Netflix has been a saving grace for many people when it comes to binge-able content that has us glued to our couches, longer than we’d like to admit. One of Netflix’s newest comedic flicks “Good on Paper”, is a movie that indeed was probably good on a paper script, but unfortunately was average on screen. “Good on Paper” is based on the real-life events that happened to Iliza Schlesinger, stand-up comedian and star of the film, that originally were told in her “This isn’t happening” Stand-up special released in 2015. The film tells the true story of how Schlesinger dated a man who seemed like a nice, level-headed, well-rounded man, who ended up being a pathological liar who took her on a crazy whirlwind ride of deception and betrayal; that ultimately ended up in some amazing material. However, while the story is wild and will leave you with your mouth agape, it seems like something that should’ve been left as a hilarious bit of stand-up comedy gold.
Schlesinger plays Andrea Singer, a traveling comedian and actress, who’s candid yet matter of fact disposition is practically the same as Iliza’s actual personality. Even though Schlesinger is playing another woman, she’s still very much herself throughout the film, and that is shown as she self-narrates the entire plot to let us know what Andrea’s thoughts and perspectives are at each turn. On a plane ride back from bombing yet another audition, she meets Dennis, a nice, smart, hedge fund manager who happens to be sitting next to her on their flight. Over the next few weeks, Dennis and Andrea develop a budding relationship, although while she’s being very open about the trials and struggles of her life, he’s quite secretive about his. Eventually after letting him out of the friend zone, they decide to venture into a romantic relationship, and this is the moment when we start to see the cracks in his perfect facade. I’m sure we all can relate to being blinded by love when you’re truly invested in someone, and because of this, Andrea couldn’t connect the dots when weird occurrences continued to happen with Dennis. However, this is when your trusty skeptical best friend comes in handy, and Margaret Cho gives us everything that we could’ve wanted in a funny sidekick.

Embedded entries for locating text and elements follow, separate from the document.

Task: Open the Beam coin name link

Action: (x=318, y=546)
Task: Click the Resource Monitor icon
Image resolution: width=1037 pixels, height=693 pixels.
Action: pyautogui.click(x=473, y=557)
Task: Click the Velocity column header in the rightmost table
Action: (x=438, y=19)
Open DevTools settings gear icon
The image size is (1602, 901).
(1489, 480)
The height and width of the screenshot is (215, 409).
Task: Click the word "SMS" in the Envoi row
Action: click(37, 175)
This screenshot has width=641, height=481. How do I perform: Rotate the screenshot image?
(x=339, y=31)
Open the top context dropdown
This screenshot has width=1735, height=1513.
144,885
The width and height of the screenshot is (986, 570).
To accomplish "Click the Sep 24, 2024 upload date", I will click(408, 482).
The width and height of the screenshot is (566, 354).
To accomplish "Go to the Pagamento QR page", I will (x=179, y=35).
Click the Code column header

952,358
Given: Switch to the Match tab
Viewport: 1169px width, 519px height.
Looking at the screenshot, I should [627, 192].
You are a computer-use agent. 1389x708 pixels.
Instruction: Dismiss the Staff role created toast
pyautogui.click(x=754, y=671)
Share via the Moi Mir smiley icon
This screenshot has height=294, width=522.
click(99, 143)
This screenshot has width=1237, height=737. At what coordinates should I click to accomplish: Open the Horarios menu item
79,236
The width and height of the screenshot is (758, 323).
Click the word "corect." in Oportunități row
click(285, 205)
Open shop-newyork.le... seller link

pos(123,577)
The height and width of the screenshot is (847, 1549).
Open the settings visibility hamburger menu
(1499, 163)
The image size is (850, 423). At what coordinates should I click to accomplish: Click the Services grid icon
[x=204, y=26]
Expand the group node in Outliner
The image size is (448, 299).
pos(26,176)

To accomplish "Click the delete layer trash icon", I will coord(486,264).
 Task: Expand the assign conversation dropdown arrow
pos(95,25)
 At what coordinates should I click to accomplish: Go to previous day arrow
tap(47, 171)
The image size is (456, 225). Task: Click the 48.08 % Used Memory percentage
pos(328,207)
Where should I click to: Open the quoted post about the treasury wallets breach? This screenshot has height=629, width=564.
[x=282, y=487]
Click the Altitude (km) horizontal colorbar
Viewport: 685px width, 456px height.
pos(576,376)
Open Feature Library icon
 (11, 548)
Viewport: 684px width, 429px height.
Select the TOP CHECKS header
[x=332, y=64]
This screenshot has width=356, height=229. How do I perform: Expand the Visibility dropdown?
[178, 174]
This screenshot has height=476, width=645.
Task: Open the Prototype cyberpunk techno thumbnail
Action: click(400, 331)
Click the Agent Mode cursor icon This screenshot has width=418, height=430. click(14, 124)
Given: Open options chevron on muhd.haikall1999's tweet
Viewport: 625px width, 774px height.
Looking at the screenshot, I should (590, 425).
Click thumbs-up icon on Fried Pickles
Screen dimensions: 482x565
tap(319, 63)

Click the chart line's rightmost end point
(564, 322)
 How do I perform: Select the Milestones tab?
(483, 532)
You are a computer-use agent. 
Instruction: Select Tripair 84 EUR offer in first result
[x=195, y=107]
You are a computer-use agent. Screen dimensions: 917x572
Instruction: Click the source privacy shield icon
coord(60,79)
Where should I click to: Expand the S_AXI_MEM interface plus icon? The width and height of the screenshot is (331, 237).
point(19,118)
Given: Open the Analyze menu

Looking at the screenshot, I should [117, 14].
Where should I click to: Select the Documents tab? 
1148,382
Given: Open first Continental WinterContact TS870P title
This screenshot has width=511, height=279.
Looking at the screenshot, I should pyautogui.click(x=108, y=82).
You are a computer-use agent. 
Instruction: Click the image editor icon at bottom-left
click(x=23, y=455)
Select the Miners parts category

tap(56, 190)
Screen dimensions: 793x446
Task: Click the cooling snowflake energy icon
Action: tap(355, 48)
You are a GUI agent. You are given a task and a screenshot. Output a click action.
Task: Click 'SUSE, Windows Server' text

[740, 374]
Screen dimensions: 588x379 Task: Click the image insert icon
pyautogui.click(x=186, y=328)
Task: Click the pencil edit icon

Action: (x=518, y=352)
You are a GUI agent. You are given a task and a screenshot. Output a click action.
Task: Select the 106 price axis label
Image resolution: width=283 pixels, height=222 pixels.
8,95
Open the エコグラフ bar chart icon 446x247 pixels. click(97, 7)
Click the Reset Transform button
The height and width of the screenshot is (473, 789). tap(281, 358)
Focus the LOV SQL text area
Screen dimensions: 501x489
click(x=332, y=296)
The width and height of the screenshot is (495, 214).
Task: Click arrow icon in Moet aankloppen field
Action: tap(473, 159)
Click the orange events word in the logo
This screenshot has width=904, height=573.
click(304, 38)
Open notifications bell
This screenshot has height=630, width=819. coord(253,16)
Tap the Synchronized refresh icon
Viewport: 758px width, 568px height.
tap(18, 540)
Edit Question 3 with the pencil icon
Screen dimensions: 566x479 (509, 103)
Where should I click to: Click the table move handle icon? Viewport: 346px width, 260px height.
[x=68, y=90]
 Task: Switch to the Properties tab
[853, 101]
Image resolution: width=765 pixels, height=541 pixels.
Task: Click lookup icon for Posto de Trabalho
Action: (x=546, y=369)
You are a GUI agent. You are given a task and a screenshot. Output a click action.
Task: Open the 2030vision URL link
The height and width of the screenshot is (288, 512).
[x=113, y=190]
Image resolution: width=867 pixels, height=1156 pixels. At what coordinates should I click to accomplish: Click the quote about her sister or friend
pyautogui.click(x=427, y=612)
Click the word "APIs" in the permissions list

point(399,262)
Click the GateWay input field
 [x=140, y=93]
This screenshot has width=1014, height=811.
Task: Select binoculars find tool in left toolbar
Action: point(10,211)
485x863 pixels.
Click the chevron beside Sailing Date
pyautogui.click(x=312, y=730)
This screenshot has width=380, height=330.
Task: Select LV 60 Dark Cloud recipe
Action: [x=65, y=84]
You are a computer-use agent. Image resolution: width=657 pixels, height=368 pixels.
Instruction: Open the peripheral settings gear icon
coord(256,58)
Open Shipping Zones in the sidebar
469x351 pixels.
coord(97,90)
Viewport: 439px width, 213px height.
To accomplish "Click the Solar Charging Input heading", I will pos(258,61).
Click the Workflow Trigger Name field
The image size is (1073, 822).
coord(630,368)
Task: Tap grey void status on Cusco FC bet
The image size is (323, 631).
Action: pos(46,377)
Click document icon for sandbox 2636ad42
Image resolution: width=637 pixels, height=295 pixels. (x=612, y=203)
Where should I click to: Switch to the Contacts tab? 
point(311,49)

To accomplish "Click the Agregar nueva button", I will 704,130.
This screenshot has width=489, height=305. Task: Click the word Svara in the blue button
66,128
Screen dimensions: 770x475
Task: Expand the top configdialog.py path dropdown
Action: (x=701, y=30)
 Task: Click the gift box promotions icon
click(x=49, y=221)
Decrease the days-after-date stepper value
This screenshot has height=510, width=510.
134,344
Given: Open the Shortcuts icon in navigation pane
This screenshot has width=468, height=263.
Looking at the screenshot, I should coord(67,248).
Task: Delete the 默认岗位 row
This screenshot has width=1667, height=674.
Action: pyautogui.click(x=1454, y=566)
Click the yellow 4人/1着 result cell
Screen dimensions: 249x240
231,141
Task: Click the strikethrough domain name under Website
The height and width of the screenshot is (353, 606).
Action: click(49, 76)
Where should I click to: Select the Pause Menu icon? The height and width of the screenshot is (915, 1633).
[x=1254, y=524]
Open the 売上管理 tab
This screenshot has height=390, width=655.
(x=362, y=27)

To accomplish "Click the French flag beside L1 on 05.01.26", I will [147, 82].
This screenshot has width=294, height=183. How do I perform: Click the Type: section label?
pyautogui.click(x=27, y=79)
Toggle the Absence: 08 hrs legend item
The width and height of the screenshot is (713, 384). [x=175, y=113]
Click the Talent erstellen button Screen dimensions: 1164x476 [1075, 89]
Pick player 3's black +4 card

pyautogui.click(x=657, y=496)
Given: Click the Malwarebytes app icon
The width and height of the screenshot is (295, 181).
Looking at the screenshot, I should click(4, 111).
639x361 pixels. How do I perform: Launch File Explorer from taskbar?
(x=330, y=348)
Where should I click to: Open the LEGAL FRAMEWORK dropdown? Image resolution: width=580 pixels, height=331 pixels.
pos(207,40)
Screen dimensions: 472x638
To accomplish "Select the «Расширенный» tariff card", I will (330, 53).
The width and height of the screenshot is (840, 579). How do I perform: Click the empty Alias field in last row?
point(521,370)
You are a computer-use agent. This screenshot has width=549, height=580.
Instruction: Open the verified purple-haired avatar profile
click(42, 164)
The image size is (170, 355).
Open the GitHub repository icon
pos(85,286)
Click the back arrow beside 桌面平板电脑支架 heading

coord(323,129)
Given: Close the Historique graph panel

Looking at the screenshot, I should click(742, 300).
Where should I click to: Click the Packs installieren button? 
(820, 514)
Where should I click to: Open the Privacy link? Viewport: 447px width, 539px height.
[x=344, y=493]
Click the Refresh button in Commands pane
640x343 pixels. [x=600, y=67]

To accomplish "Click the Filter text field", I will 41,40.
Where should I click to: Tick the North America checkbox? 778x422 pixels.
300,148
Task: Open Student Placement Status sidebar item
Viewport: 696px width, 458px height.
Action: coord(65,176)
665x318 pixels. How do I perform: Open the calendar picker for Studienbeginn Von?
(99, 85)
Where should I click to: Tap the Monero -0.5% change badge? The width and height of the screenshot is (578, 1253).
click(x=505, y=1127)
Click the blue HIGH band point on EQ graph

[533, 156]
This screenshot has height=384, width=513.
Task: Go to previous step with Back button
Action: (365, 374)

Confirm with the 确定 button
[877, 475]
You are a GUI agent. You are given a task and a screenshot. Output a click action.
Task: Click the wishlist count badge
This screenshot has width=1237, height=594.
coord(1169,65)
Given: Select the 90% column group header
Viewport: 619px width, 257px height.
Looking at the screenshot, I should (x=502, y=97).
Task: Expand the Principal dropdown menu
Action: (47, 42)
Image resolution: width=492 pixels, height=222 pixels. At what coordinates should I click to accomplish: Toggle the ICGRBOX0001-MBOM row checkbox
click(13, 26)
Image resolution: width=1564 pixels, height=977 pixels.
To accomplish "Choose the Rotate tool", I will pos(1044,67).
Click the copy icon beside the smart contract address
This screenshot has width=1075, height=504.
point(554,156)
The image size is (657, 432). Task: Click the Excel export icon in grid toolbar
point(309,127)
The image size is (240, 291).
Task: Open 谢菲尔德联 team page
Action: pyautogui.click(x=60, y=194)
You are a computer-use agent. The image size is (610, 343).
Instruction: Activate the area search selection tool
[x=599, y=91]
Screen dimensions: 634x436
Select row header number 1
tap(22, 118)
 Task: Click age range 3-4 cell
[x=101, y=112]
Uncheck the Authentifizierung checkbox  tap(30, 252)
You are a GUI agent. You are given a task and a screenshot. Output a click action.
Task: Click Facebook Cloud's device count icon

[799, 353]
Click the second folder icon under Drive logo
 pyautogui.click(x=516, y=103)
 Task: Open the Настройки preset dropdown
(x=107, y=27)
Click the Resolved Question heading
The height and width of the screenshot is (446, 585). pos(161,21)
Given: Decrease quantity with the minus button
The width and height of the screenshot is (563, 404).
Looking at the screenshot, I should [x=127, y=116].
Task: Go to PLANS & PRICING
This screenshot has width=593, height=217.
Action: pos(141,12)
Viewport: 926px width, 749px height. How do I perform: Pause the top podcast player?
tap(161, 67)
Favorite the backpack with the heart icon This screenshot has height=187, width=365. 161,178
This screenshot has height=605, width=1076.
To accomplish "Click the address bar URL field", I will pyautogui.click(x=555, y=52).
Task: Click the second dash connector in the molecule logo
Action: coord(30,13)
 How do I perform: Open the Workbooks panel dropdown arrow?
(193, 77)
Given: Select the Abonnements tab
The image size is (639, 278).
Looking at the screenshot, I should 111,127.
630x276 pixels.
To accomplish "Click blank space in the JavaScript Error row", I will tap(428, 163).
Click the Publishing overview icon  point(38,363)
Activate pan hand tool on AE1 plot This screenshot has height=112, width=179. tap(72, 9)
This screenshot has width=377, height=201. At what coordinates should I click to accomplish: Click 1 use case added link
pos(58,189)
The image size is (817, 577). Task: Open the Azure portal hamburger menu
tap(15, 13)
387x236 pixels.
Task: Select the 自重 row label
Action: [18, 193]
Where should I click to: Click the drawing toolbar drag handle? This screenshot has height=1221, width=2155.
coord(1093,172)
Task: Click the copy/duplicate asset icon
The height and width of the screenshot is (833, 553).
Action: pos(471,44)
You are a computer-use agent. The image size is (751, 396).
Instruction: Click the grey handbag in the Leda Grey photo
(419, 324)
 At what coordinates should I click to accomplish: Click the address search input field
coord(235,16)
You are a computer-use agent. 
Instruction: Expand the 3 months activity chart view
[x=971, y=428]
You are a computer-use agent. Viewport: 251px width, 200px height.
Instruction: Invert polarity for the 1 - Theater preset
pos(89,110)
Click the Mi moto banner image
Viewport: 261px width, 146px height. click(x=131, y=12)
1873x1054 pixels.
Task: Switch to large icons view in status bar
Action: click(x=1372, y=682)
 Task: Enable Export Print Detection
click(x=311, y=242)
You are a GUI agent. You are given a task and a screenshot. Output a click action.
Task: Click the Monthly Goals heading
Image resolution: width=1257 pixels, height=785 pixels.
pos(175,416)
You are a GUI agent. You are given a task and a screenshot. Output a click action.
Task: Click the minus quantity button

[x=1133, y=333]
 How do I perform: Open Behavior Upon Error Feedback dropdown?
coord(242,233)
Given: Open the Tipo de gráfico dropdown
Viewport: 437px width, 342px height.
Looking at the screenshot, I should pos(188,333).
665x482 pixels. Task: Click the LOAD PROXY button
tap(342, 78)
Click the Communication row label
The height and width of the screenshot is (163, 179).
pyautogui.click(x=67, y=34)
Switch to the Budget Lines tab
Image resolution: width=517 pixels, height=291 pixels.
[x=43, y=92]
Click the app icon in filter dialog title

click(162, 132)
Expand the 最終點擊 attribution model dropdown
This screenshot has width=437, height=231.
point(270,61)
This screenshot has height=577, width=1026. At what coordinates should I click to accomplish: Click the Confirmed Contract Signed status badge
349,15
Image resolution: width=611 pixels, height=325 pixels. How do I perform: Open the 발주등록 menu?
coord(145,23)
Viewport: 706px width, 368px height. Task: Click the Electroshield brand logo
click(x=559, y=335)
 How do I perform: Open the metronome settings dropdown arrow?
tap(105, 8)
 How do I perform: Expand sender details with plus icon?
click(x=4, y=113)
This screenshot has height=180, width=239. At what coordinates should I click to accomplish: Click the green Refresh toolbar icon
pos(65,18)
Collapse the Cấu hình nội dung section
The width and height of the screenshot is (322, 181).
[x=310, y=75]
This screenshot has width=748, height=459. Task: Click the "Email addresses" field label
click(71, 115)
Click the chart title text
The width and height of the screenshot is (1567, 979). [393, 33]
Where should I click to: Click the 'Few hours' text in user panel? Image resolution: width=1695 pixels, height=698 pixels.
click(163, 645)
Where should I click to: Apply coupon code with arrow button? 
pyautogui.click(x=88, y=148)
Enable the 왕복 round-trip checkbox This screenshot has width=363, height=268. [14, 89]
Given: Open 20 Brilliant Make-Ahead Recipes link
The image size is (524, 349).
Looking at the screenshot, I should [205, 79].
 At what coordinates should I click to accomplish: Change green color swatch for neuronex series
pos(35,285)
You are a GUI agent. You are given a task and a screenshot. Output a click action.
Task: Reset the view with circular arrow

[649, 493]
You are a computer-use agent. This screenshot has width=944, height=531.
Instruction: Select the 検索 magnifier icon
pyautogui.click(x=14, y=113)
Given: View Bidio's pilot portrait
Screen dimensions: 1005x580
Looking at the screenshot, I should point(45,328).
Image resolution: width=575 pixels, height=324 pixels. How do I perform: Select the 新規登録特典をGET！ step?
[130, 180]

While this movie may have lacked a substantial plot that lived up to the hilarious stand-up clip on Youtube, the chemistry between Cho and Schlesinger is undeniably charismatic, and sells the story to me. Both of them have substantial careers in stand-up and comedy, so they were able to volley jokes back and forth between each other, like two championship volleyball players. Margaret’s character, Margot, played a bartender and owner who understood Andrea’s crawl to the top of the nightlife comedy scene, so she was very supportive of her career and oftentimes pushed her to be positive when Andrea had lost all will to. This established Margot as the voice of reason in Andrea’s life, especially as she was the first person to be wary of Dennis’ clearly suspicious antics. And although Schlesinger played a version of herself from 5 years ago, she still had her trademark deadpan, straightforward sense of humor that complimented Margaret’s just as outspoken, yet sarcastic personality, that made the two of them a fantastic comedy duo.
Now when it comes to the acting performances in this film, I would say that the main cast members were all pretty serviceable. None of the actors in this film were abysmal by any means, but I wouldn’t say any of them are hoping that their performance will shoot them to the top of the Oscar nomination pool anytime soon. That being said, the stand-out performance comes from the film’s antagonist, Dennis, played by Ryan Hansen. Dennis is a pathological liar who is dishonest to Andrea about every facet of his life including where he went to college, where he works, where he lives, and even the circumstances in how they met. Hansen is playing a man, who is pretending to be someone completely different, and evolves from the sweet, nice man Andrea thought she knew, to a total sociopath with a deep pride complex. I mean if we’re going to talk about a character development arc, this was the most effective example of one in this scenario. Compared to the story we saw in her “This isn’t Happening” stand-up special, which is solely her perspective, we got to see into the mind of Dennis and why he lied so deeply; or at least how Schlesinger interpreted his reasoning.
Ultimately, Schlesinger used this film to illustrate her point to how deeply the male ego affects how men decide to treat women. She’s always been a comedian who has had a very insightful and psycho-analytical perspective on the behaviors of not only men, but people in general, and though the movie served its purpose as a way to express her ideas and thoughts, it did feel like something that should have remained a comedy special. Seeing as all of Schlesinger’s specials, and now sketch show, are all on Netflix, I’m sure they didn’t bat an eye to get behind yet another project from their comedy golden-child.
Throughout the film, there were sprinkles of her own stand-up comedy that also served as narration for the film’s events, which although strengthened the concept, it did make it seem like a stand-up special with sprinkles of dramatized reenactments here and there. Moreover, that and the plethora of jokes peppered into every line of dialogue really nailed home the fact that this was a movie spawned from the mind of a comedian, rather than a screenwriter. However, this was a pretty good follow-up to the “This isn’t Happening” special she released years ago, and gave a fair amount of context that made it slightly more entertaining than the Comedy Central bit. Despite its shortcomings, if you’re as much of an Iliza fan as I am, I’m sure you’ll enjoy “Good on Paper” no matter what.